Data provided Block Start

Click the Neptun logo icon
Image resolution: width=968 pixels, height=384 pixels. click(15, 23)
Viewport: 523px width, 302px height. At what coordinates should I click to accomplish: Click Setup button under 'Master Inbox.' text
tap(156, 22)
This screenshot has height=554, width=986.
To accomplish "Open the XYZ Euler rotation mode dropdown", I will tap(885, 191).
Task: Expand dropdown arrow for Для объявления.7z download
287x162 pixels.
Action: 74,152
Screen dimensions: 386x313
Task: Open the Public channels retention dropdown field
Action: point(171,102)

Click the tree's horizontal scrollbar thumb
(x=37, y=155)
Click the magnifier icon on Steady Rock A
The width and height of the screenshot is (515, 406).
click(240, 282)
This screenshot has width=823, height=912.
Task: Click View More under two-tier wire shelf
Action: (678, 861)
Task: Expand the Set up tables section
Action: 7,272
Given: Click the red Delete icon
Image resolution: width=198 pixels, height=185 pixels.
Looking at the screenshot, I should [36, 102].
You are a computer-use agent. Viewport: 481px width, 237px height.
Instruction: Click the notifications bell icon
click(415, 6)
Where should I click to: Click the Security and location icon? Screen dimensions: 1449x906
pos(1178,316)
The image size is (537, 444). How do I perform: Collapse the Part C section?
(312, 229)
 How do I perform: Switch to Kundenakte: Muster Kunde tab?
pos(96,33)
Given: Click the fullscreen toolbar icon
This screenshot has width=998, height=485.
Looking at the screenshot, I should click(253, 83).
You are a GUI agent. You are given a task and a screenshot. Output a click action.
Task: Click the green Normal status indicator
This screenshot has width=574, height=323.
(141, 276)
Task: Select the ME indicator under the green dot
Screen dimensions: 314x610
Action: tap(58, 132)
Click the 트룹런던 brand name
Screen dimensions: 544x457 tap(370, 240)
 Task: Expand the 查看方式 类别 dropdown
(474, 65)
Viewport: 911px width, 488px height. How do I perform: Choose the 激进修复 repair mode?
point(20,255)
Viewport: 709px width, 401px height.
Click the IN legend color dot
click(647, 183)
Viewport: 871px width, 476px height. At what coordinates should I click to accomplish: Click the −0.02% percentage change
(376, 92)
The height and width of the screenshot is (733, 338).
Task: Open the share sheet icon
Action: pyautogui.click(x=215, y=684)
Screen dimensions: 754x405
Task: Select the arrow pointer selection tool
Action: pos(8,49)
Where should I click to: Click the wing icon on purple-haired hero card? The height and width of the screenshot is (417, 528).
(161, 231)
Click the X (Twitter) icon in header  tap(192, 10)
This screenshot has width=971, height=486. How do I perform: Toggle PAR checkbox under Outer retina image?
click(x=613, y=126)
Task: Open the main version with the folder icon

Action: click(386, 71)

Data provided Block End

Gather up every line in the data above that contains the word "indicator", copying each one.

Task: Click the green Normal status indicator
Task: Select the ME indicator under the green dot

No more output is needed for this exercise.